SELECTED EXTRACT »
4.6  Amendments and waivers of the Scheme

(a)  The Company must not waive or amend any condition of the Scheme in any
     material respect without the consent of the Lender.

(b)  In giving or withholding its consent to any requested waiver or amendment
     of any condition of the Scheme, the Lender will treat itself as bound by
     Rule 13 of the Code as if it were subject to the jurisdiction of the Panel.

5.   MAXIMUM NUMBER OF LOANS

     Only one Loan may be borrowed.

6.   UTILISATION

6.1  Giving of Request

(a)  The Company may borrow the Loan by giving to the Lender a duly completed
     Request.

                                       9



(b)  Unless the Lender otherwise agrees, the latest time for receipt by the
     Lender of a duly completed Request is 11.00 a.m. one Business Day before
     the Rate Fixing Day for the proposed borrowing.

(c)  The Request is irrevocable.

6.2  Completion of the Request

     The Request for the Loan will not be regarded as having been duly completed
     unless:

     (a)  the Utilisation Date is a Business Day falling within the Availability
          Period; and

     (b)  the proposed Term complies with the terms of this Agreement.

Item coordinate data »
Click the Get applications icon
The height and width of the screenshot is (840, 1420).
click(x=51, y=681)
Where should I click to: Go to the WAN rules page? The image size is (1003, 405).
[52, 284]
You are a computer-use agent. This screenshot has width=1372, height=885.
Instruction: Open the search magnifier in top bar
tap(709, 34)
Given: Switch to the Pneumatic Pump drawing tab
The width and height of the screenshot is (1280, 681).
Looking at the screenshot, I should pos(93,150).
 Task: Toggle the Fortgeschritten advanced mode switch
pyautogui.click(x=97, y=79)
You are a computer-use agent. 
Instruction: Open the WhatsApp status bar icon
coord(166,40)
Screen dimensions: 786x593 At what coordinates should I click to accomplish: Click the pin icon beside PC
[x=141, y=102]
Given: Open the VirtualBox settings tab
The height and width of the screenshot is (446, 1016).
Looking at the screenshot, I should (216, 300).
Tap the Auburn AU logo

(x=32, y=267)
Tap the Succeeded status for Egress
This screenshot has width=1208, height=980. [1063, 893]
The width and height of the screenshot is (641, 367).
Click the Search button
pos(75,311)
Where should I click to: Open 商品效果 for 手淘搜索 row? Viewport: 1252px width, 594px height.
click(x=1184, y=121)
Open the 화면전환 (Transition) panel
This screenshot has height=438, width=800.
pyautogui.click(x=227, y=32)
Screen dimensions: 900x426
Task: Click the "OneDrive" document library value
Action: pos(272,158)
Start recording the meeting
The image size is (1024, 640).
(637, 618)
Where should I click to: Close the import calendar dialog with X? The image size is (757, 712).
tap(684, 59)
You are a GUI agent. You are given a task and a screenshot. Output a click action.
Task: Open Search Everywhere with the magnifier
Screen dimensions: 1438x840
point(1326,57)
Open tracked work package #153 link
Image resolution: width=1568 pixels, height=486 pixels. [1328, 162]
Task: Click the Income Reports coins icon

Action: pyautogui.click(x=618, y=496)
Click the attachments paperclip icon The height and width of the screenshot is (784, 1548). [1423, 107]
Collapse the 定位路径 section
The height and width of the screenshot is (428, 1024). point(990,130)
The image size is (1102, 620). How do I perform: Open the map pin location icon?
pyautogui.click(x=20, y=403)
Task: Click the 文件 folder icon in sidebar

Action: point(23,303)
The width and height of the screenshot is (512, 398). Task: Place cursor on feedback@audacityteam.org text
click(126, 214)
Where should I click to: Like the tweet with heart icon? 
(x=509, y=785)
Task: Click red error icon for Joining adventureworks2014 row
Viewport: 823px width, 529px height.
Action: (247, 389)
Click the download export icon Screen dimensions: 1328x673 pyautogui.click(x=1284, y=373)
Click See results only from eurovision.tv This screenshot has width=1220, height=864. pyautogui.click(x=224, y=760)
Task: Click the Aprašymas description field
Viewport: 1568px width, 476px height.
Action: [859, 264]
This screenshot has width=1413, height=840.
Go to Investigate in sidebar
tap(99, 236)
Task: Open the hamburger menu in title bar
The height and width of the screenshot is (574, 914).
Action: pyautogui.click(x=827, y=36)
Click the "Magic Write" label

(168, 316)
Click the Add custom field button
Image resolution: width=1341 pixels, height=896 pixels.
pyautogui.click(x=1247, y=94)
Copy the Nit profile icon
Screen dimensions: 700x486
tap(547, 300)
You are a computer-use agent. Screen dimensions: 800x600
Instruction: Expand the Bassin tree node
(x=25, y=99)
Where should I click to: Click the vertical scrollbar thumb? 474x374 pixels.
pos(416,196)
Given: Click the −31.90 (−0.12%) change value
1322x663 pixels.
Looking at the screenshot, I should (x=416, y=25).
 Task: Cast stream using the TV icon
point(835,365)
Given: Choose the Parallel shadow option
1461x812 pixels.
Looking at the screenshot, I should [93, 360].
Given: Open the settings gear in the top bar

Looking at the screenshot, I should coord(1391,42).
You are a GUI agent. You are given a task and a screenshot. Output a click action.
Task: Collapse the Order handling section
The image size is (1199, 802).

SHORT PROBLEM 1 » Translate this sentence from the loan agreement excerpt into Spanish: "The Request is irrevocable."
SHORT PROBLEM 2 » Give the item coordinate data lines starting at the first line of the records and ending at the line containing "pos(75,311)" as a Markdown table with the columns Row and Line, omitting blank lines.
The loan agreement excerpt and the item coordinate data have no connection to each other.

COMPLETE RESPONSE 1 » La Solicitud es irrevocable.

COMPLETE RESPONSE 2 »
| Row | Line |
|---|---|
| 1 | Click the Get applications icon |
| 2 | The height and width of the screenshot is (840, 1420). |
| 3 | click(x=51, y=681) |
| 4 | Where should I click to: Go to the WAN rules page? The image size is (1003, 405). |
| 5 | [52, 284] |
| 6 | You are a computer-use agent. This screenshot has width=1372, height=885. |
| 7 | Instruction: Open the search magnifier in top bar |
| 8 | tap(709, 34) |
| 9 | Given: Switch to the Pneumatic Pump drawing tab |
| 10 | The width and height of the screenshot is (1280, 681). |
| 11 | Looking at the screenshot, I should pos(93,150). |
| 12 |  Task: Toggle the Fortgeschritten advanced mode switch |
| 13 | pyautogui.click(x=97, y=79) |
| 14 | You are a computer-use agent.  |
| 15 | Instruction: Open the WhatsApp status bar icon |
| 16 | coord(166,40) |
| 17 | Screen dimensions: 786x593 At what coordinates should I click to accomplish: Click the pin icon beside PC |
| 18 | [x=141, y=102] |
| 19 | Given: Open the VirtualBox settings tab |
| 20 | The height and width of the screenshot is (446, 1016). |
| 21 | Looking at the screenshot, I should (216, 300). |
| 22 | Tap the Auburn AU logo |
| 23 | (x=32, y=267) |
| 24 | Tap the Succeeded status for Egress |
| 25 | This screenshot has width=1208, height=980. [1063, 893] |
| 26 | The width and height of the screenshot is (641, 367). |
| 27 | Click the Search button |
| 28 | pos(75,311) |